Each simple matcher has a run button which would allow the expert to test each simple matcher on its own. If the run button is pressed for the root simple matcher (Bad Fuel Hypothesis) as shown in Figure 14, instead of running one of the sub-decision simple matchers, this would run the whole Structured Matcher, because to resolve this simple matcher, it would need to resolve its sub-decision matchers (Performance Related, and Fillup Related).

After verifying that the Structured Matcher is complete, the expert would save it by selecting File from the menu at the top of the program and then they would select the Save sub-menu. At that point, the Structured Matcher would be defined and the expert would be finished with this specific Structured Matcher.

Non-expert's walk through - Running a Structured Matcher.
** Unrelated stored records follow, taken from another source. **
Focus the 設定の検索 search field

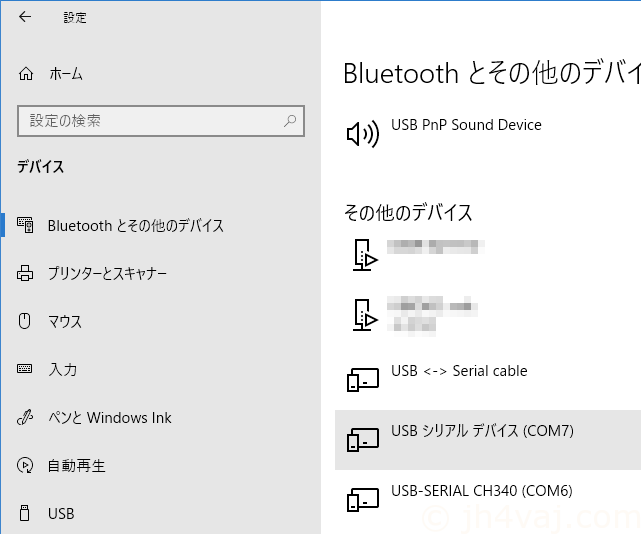(161, 121)
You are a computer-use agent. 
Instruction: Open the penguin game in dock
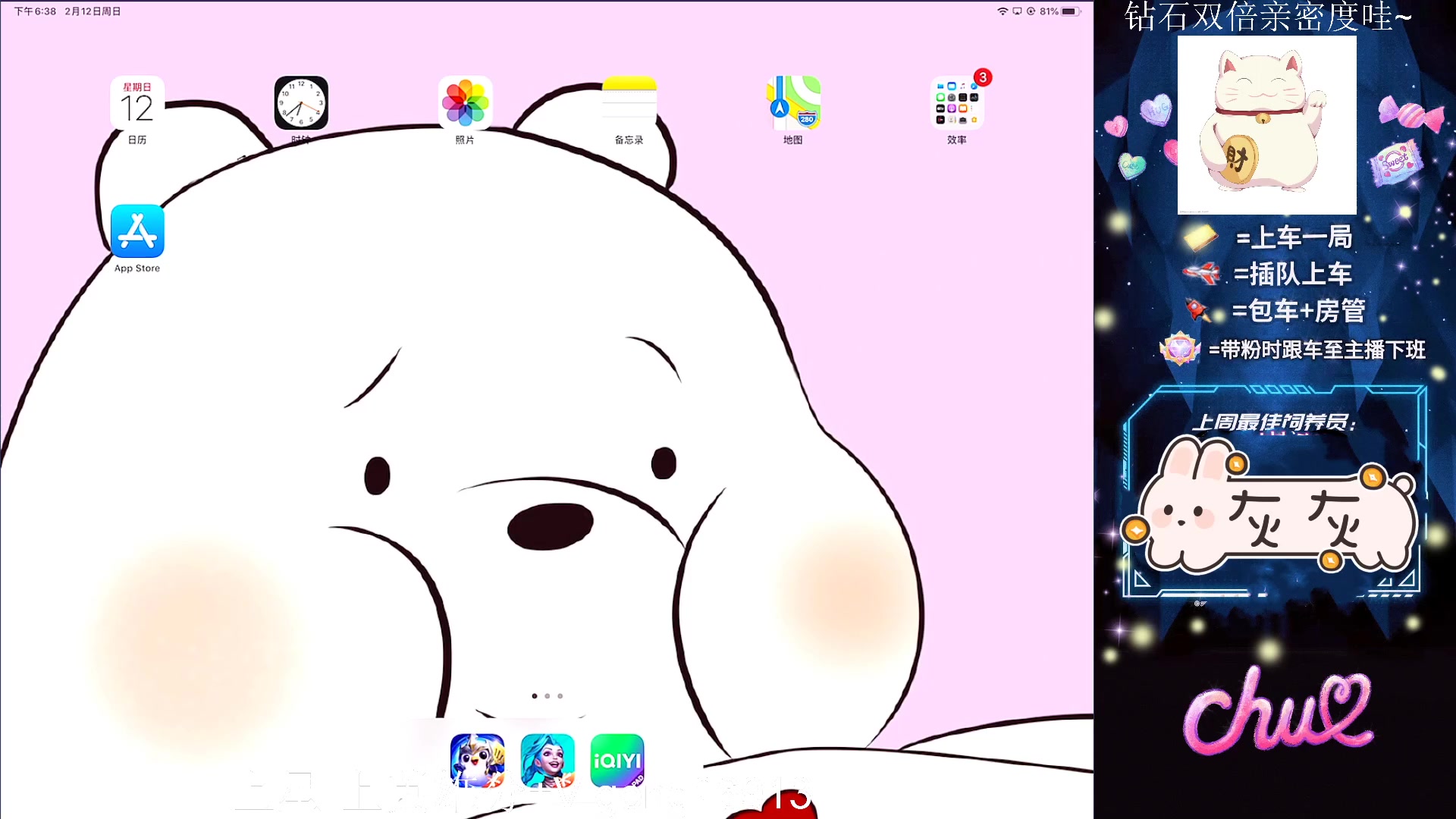point(477,760)
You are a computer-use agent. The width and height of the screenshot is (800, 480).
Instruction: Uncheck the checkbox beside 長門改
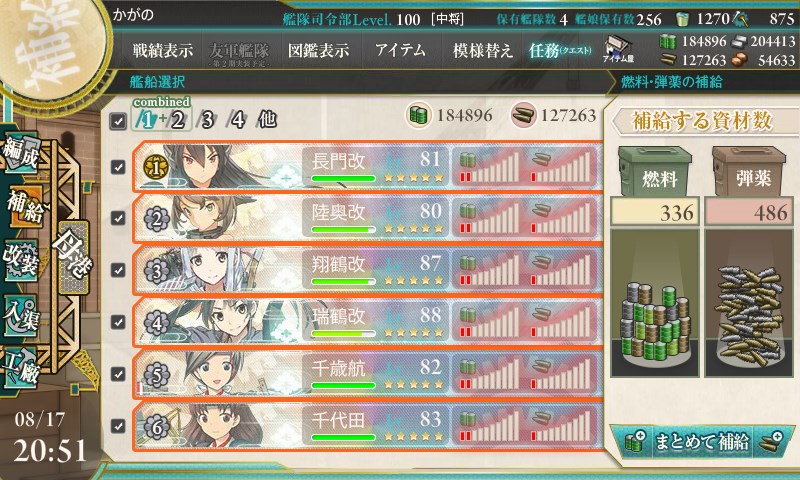118,167
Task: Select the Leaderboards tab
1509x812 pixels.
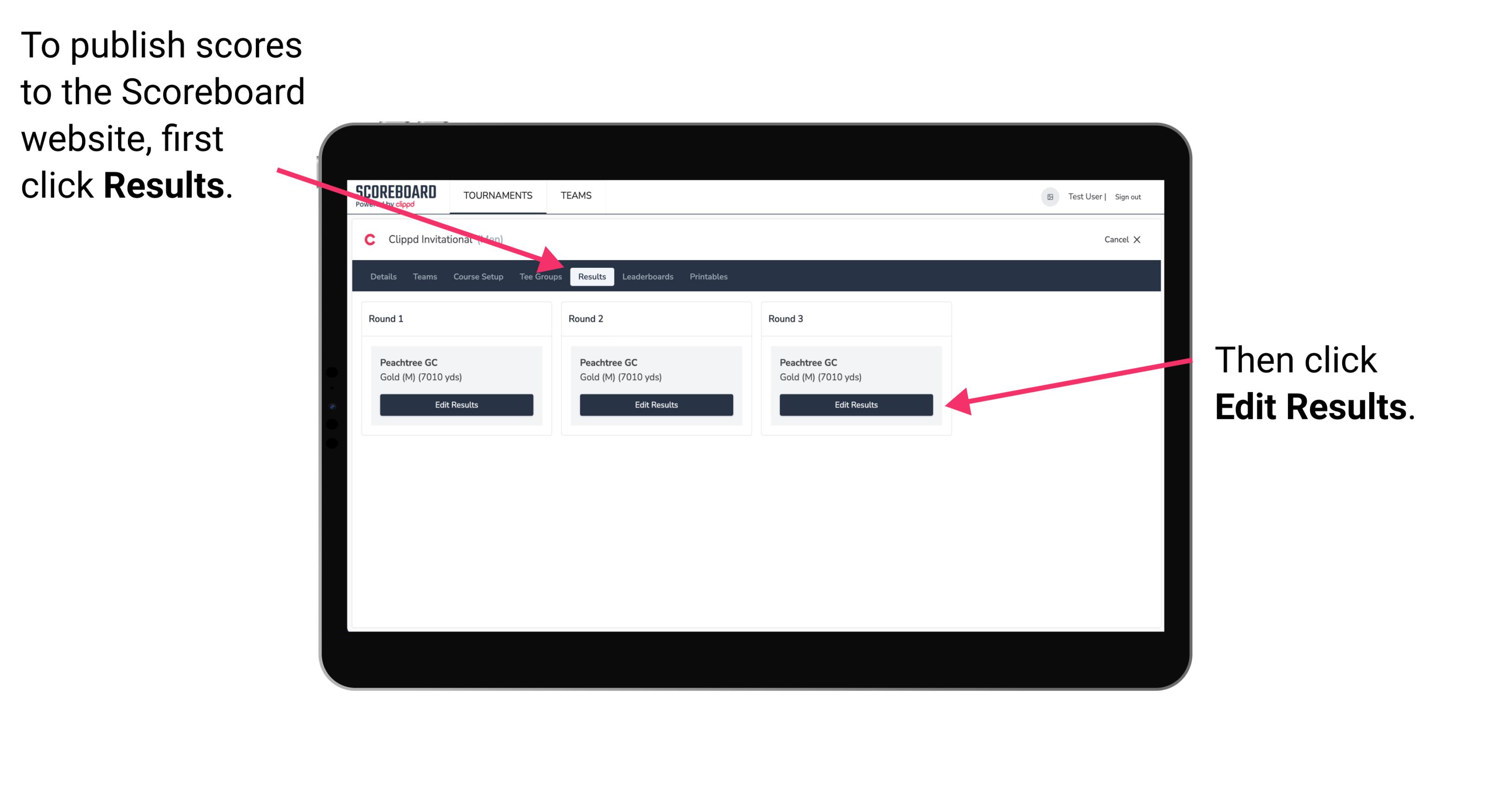Action: coord(648,277)
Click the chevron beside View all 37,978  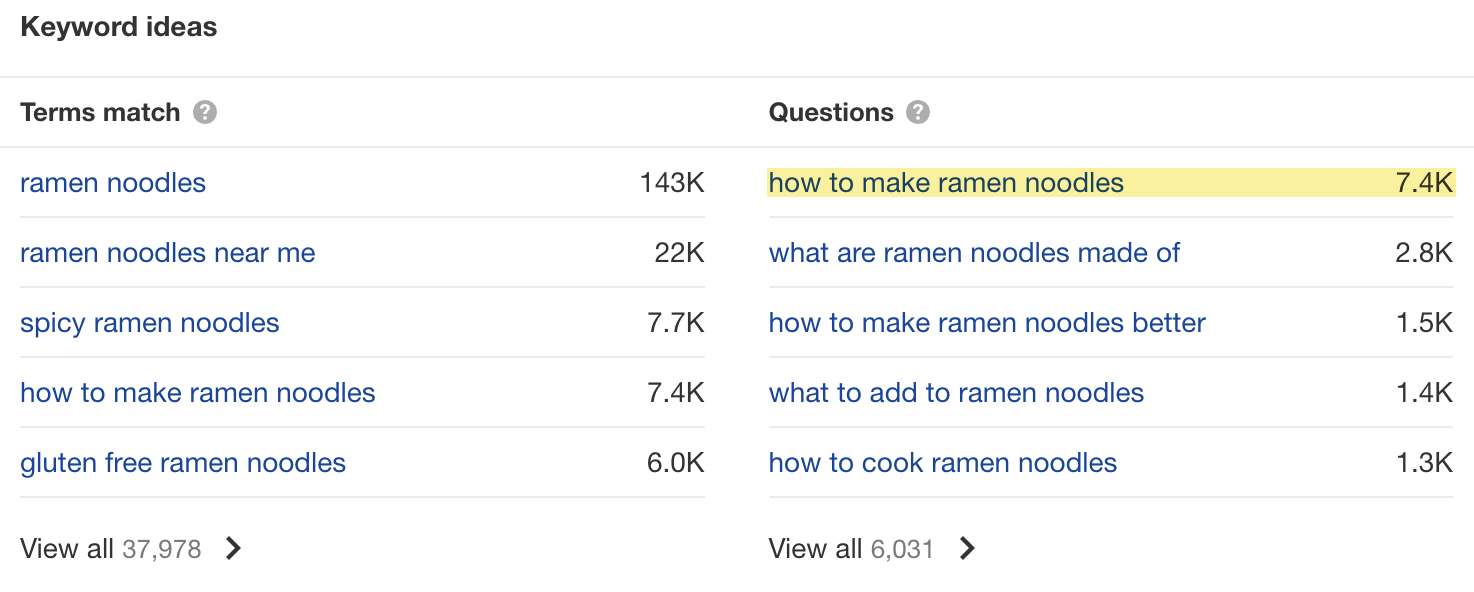point(232,548)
The non-expert user of Structured Matcher has a much less complicated time of using the Structured Matcher program. The user would load a previously defined and saved Structured Matcher. To do this, first the user would start the Structured Matcher program, and then they would select the File menu item at the top of the program, and then select the Open from the sub-menu. At this point, the user would select a file that contains the hypothesis to be tested. After the program has loaded the information, the user would see the same information that was available to the expert who built the system. Figure 15 shows the freshly loaded Structured Matcher for the testing the Bad Fuel Hypothesis.

From this point the user would press the run button at the Structured Matcher screen, and the program would pop up small dialog windows with questions from the simple matchers, as shown in Figure 16.

The question order is dependent on how the constraints were entered within the columns of the simple matchers. The Structured Matcher will finish asking questions when the answers match the constraints for a complete row. Structured Matcher will keep asking questions until a row matches or until all rows have been compared.

When the above criteria has been met, the program will present a dialog that gives the level of confidence for the hypothesis, as shown in Figure 17. As the user is answering the questions pertaining to the parameters, the program will save the answers in a collection of answers for this particular user's case. This collection of answers is called a case, and can be saved, reloaded, or reset. This manipulation of the case can be done through the Case menu at the top of the program. A benefit of saving the case is that it can be used to go back to any of the simple matchers to determine which row matched by running the individual simple matcher. After a simple matcher has resolved, it will present a dialog, as shown in Figure 18, showing the result of the simple matcher and the row where it matched the constraints.

This ability to save and load cases provides a powerful tool for the expert to test the parts of the Structure Matcher during construction, or to gain more specific information about an individual user.

Overview of Program Design

The Structured Matcher program is set up along the lines of the Model-View-Control guidelines [Larman97], where the data of the program (model) was separated away from the user interface (UI) (view). This makes the code easier to maintain, because either piece of the program, the model or the view, can be altered without major changes to the other.

At its core the Structured Matcher program consist of two different types of models. A tree model that is the structured matching hierarchy, where each node of the tree represents a simple matcher. The second model is a table model which represents the information that is stored within each simple matcher. Corresponding to each model is the view that represents visually the data stored in the model and allows the users to interact or issue commands to the model for its manipulation. Figure 21 shows this parallel hierarchy with the models of the system being on the right, and the views being on the left side of the diagram. There are of course many supporting objects that are not shown in this diagram, but these are the core objects of the Structured Matcher program. Class diagrams of the whole system are given in Appendix B.